I’ve been to a few German bakeries around the country – at remote beaches and hill stations – and have always felt instantly comfortable. There must be some Aryan blood in the stream. But then what’s not to like about strudels and other fresh baked things? The aromas of a German bakery elicit a specific yen and that’s what drove me to Café Max.
The ‘Goethe-Institut’ (Max Müller Bhavan) is by itself a culturally attractive space – white and minimalist in an attempt to keep the Deutsch pursuit of perfection alive in the madness of India. On the third floor of this building of language classes and film festivals and other activities, is this bistro opened by German expat Axel Schorlemmer and his wife. With true café sensibility the space is bright and airy like a partially shuttered balcony overlooking treetops of Indiranagar; casual and non-intrusive, informal yet elegant – with a surprisingly small open kitchen (or so it seemed to me at first) for a menu that lists steak.
The menu in general appeared to be slapdash, almost lazy, with the usual sprinklings of common beverages and sandwiches and eggs, a handful of regular salads, goulash and what they seemed to have the most variety of...‘Escalope’ – originally a French word but possibly more recognized than ‘Schnitzel’. Thirsty, I ordered an Iced Tea (There seemed to be nothing particularly German in the beverages). This arrived with some complimentary bread which wasn’t bad and a knob of regular butter.

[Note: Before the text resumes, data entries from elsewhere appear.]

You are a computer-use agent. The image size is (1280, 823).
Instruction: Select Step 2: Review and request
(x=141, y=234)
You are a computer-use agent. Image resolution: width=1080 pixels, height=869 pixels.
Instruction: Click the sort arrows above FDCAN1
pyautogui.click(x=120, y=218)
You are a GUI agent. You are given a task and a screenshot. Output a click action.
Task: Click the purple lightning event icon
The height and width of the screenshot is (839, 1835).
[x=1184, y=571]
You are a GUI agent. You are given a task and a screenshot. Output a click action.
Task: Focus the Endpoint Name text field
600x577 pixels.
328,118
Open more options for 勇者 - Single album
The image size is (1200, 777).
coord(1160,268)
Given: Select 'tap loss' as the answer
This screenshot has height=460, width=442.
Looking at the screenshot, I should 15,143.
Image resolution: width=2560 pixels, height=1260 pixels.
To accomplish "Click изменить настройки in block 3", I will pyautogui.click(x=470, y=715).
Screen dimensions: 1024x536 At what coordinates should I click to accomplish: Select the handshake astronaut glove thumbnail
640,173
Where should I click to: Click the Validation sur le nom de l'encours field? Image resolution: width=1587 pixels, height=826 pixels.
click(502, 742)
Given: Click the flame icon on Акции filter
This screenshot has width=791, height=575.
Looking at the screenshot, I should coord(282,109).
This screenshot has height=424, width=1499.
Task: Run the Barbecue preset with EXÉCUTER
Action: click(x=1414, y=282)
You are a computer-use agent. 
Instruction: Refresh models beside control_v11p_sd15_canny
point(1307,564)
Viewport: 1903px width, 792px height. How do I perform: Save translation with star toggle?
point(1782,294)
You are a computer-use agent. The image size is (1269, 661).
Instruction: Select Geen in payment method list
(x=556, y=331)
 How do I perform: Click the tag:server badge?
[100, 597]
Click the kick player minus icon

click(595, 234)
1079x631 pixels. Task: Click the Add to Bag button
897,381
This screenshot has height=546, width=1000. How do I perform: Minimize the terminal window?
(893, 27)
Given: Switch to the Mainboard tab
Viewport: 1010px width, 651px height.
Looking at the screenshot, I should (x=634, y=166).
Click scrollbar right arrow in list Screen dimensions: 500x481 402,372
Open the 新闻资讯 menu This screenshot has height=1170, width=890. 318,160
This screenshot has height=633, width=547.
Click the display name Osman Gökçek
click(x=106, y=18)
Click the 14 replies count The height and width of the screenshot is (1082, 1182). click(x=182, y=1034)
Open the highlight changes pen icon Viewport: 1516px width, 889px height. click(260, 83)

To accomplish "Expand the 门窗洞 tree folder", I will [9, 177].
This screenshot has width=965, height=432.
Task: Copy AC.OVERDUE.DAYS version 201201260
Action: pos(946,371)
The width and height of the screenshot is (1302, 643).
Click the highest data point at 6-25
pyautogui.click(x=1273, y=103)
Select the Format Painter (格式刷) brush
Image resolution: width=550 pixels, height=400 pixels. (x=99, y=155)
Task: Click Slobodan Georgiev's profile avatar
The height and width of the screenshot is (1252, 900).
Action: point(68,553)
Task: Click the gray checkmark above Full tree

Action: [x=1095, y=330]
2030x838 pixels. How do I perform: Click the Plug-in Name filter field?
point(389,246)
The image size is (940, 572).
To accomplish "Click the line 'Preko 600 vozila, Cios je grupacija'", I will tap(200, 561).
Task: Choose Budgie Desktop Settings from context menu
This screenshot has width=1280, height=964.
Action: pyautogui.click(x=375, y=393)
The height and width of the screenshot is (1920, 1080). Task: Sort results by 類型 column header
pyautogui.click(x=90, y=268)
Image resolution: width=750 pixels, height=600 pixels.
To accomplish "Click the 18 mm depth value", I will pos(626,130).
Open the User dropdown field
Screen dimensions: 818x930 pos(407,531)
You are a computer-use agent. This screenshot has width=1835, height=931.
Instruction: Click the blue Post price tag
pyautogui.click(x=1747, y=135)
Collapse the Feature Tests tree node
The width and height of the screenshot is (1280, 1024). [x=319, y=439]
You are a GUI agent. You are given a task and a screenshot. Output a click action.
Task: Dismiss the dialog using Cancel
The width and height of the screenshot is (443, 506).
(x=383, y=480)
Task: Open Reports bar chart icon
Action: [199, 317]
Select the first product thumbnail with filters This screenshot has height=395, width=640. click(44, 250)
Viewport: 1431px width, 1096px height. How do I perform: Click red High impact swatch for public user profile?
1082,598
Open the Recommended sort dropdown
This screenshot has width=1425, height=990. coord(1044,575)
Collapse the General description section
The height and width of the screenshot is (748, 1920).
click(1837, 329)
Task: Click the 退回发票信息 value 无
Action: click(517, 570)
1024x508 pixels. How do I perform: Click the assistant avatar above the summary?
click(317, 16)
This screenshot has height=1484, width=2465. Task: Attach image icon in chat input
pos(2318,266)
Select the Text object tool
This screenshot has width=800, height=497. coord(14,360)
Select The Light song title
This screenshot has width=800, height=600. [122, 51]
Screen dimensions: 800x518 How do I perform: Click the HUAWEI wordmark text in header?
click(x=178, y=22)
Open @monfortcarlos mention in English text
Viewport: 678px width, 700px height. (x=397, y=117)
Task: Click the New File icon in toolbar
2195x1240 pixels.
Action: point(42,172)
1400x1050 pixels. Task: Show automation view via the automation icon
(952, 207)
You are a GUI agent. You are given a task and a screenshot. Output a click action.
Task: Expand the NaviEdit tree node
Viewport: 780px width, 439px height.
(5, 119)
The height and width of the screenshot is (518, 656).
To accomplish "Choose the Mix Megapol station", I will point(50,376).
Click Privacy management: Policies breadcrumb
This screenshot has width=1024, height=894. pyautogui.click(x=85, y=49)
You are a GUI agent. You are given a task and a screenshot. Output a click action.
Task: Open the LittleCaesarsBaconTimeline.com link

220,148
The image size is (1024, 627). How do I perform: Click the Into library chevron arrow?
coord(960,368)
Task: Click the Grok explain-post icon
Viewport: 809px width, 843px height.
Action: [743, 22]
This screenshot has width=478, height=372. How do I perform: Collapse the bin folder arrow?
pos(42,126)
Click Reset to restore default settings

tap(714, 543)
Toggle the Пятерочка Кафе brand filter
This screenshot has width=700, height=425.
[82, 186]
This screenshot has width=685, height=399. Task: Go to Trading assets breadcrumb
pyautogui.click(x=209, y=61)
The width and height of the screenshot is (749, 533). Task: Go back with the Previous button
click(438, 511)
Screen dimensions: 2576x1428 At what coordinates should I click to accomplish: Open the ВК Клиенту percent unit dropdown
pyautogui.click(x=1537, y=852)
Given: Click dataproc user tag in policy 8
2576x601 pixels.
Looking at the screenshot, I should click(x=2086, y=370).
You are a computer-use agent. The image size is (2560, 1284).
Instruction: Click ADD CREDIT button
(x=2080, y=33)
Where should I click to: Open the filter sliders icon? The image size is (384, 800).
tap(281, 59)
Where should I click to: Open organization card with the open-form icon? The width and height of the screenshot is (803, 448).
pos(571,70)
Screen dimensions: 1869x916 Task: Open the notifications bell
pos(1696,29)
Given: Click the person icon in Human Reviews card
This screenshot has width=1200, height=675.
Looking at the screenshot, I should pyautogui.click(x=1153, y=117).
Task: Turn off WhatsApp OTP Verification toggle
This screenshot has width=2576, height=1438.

The tea although cooling had a dying sprig of mint in it, was a tad too citric and needed sweetening, so I asked and they kindly brought me a beaker of sugar syrup.
Hungry, I skipped past some fish steak, mozzarella mushroom salad, bratwurst (which would have been my pick had I not thought it overpriced), goulash of day etc. and landed on the page-long list of escalopes from all over The Continent. My order of ‘Escalope Romana’ arrived astonishingly fast. (Obviously they must have everything ready just having to throw the Schnitzel on the grill and toss a salad in a bowl). The food was brought in hand, sans tray or other such encumbrances, and plonked before me in a well-meaning but stoic fashion summoning to my mind the word ‘rustic’ as an apt description for everything about this café. Deceptively chic but in fact rustic.
The food looked to me like something one would get at a local American diner (estimated from my knowledge of such diners as seen on television). A plate laden with meat and grease and potatoes, and a side bowl of uncanny salads. Since I am no Bertha or Helga, I was understandably a little beset by the task at hand, but having made a first brave dive, quite enjoyed the meal – The steak was juicy albeit due to the sage-butter varnish; the slice of ham on top wasn’t the best, but ham is ham; the potatoes were actually quite good; and I surprised myself by enjoying the salads – a soggy cucumber/lettuce number, some plain grated carrots, and a sloppy beetroot/onion which even tasted good.
But, of course, the only thing really worth gorging on at 'Café Max' is a slab of cake – marble, cherry, carrot, cheesecake, brownie, apple pie or the illustrious Apfelstrudel which I inevitably dug into and turned out quite good. And so I resume to sing ‘Long live Apfelstrudel and other German Kuchen!’